I have posted in the past about BB's school experiences. Things started off rough at the daycare we were at, but improved when he entered the YMCA program. We kind of held our breath to see what this year would bring!

Less than a year ago, we saw the stress our baby boy was feeling at the daycare setting. During two "fun" events, Thanksgiving and Christmas, he was anxious about participating in the events. He clung to me, cried, and wouldn't sing the songs with his class. It broke our hearts. He was too young. He just wasn't ready for those events. In fact, the majority of things in the classroom were well beyond his developmental levels. His behavior was interpreted as "naughty" and we got reports like, "Today was worse than usual." He may not remember these events, but I fear DH and I were traumatized!

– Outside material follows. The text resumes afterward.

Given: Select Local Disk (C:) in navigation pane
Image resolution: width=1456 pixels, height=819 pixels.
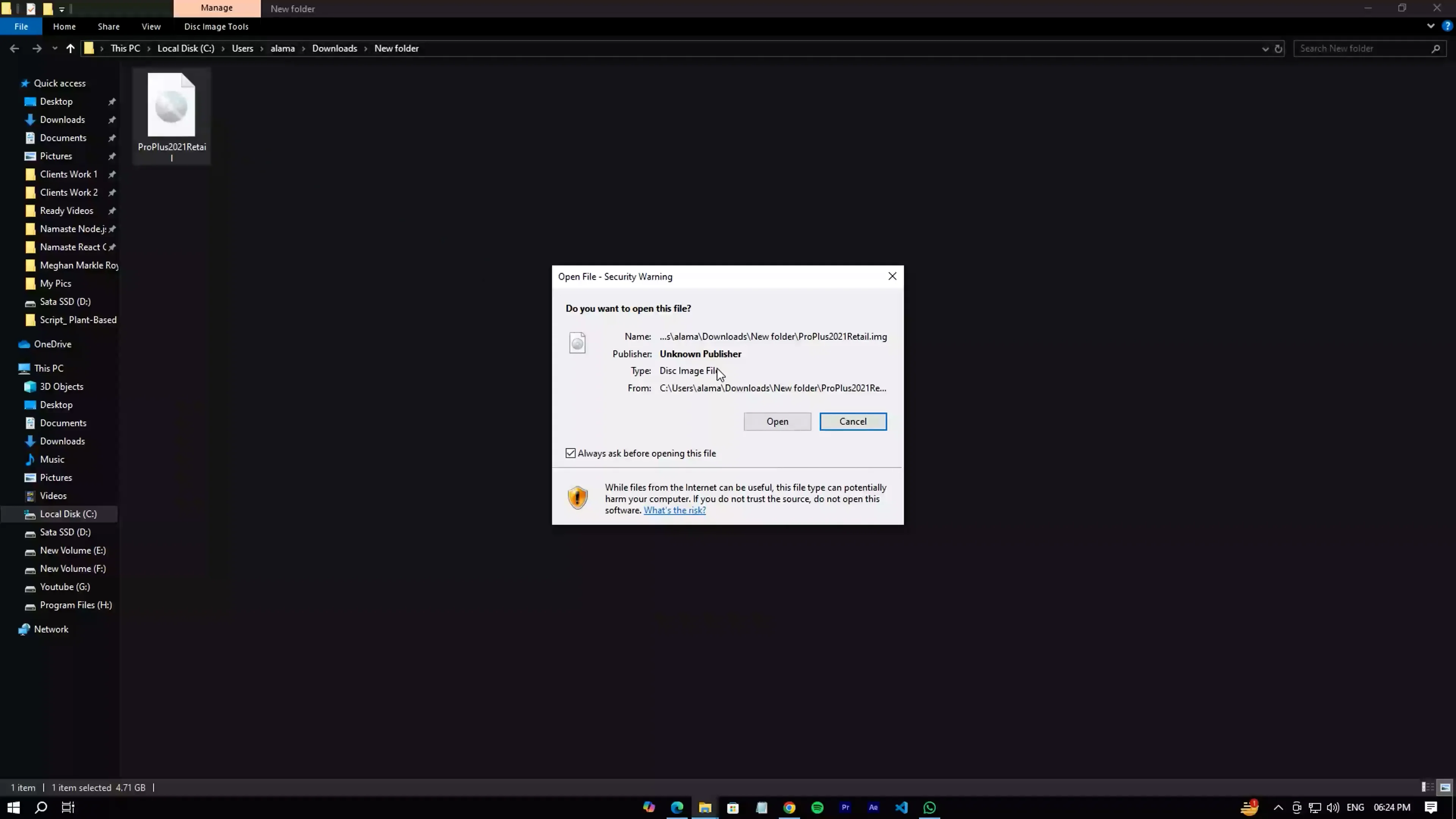Looking at the screenshot, I should pos(68,514).
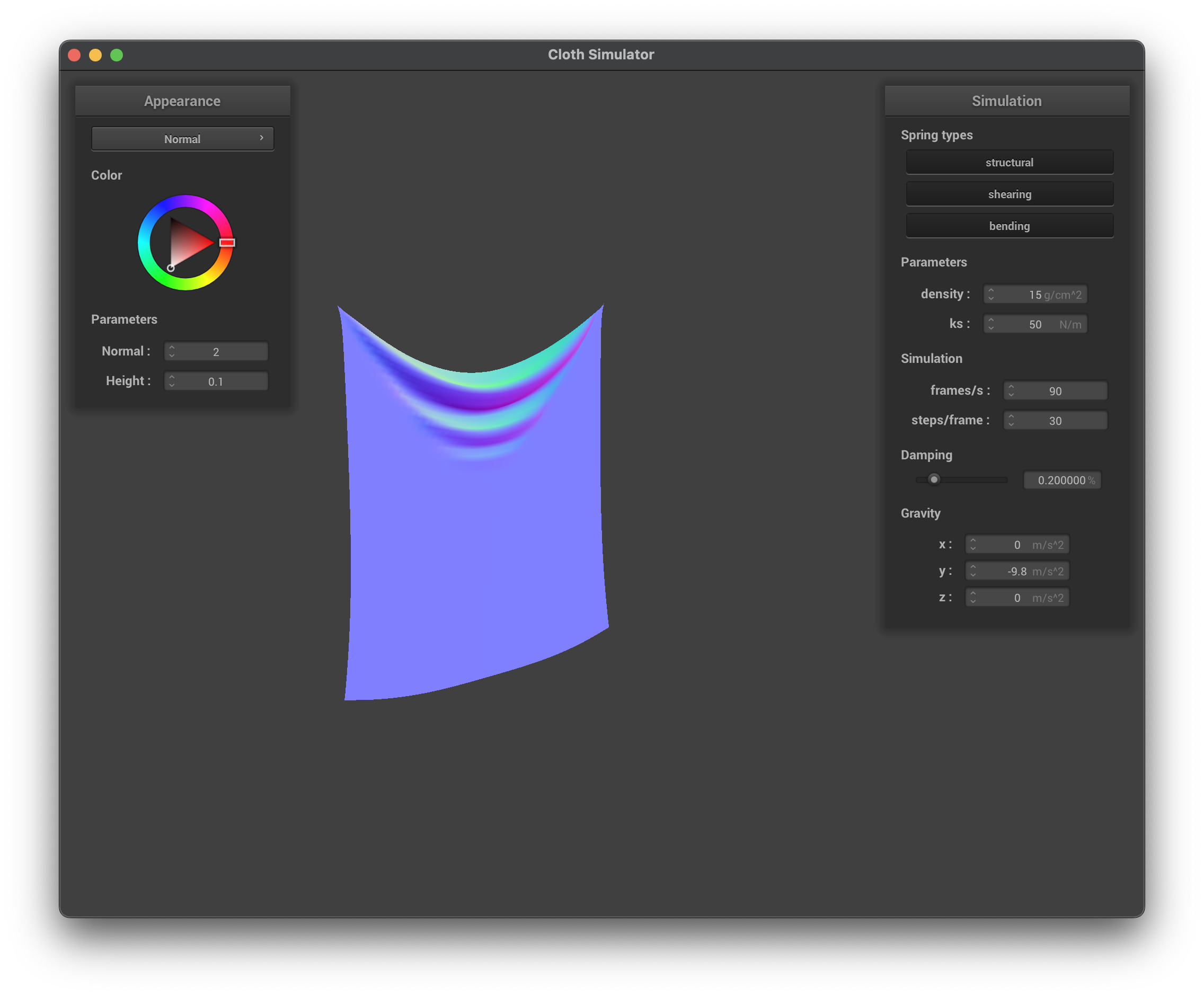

Last night Jacob had an event called "Donuts and Dads" at his new preschool. He was so excited! At home he has been singing all the songs, and talking nonstop about the event. DH was able to take videos and pictures. There was my little boy - happy, participating, and thoroughly enjoying himself. It brought tears to my eyes. At home we see how happy he is - he comes home talking about the activities they did and his friends.

Earlier in the week I was able to talk to his teacher over the phone. She feels he is doing very well and adjusting fine to the classroom. He still gets his services, and not everyday is perfect, but the the things they are seeing are generally typical of other children his age. She emphasized several times that he is one of the youngest children in the classroom. DH and I are so relieved that they understand, and recognize, where he is chronologically and developmentally as compared to the older children in the classroom. They are positive about him and enjoy his antics.We are thankful he still gets services and couldn't be more pleased with his current service providers.

The future will happen as it will, and no one can predict what the future will hold for BB, but we are so happy and pleased that for this moment in time he loves school!!!!

Tuesday, October 11, 2011

Too Much Stuff

I am a complicated person (sometimes!). I love to shop, but I hate stuff. As I look around my small house, I am overwhelmed by the amount of unneeded stuff we have accumulated. I feel closed in and crushed, especially as I contemplate cold weather and staying inside to play.

Just about the only time infertility still makes me really mad, is when I consider my house. DH and I bought it as a "starter home." We figured that by the time we were planning for a second child, we would be ready to move onto something larger and with a better lay out.

It took us many, many years longer to build our family than we expected it would take (although it was well worth the wait). In addition, we spent ALL our savings on fertility treatments and adoption. Such was life. Even though it was difficult, I don't regret the path that our lives took.

I do regret this quirky little Cape Cod. There is nothing we can do about it right now. We tried to sell it about a year ago, but that didn't work out. Funds are depleted and will take a few years to build back up.

So, in the meantime, I am trying to be thankful that we have beautiful children, enough money to pay the bills, and a roof over our heads. Sometimes it is difficult to be thankful, when all I can notice is the crowded rooms and mismatched counter tops. One step I have taken to make life here more enjoyable, is a radical purging of unnecessary stuff. It feels good - out with the old, and in with the new (attitude!).

Friday, October 7, 2011

A Painful Moment

Yesterday I took the kids to a farm market. This market has animals, a jumping "pillow," and a playground. The kids had a great time and thoroughly wore themselves out! We laughed a lot and enjoyed being outside in the nice weather.

As I watched them climbing on the playground, I was struck with a moment of pain. No matter how much DH and I love them and fill their lives with happiness, at some point they are going to feel the loss of their birth parents and culture. All children react differently. I am sure there are some children/adults who were adopted who just accept the past and move forward. Yet, from what I have read and experienced, most adopted children and adults go through periods of time when the loss and grieving comes to the forefront.

Learning to cope with emotional pain is something all healthy people have to learn to do. I know this. As a mother, I want to protect them from it. But, I know it would not be productive to bury their pain or pretend it does not exist. We will be there to support them. Nonetheless, it may be hard to watch it unfold in whatever way it unfolds for each of my children.

Along with these occasional "painful" moments, comes thoughts of BB and BG's birth mothers. I am often struck, at various times during the day, with the desire to show them how wonderful their children are. I wish I could invite them into our lives to see how amazing they are. This is something I know is different from those families who have biological children. Their birth parents are another presence in our lives, always with me.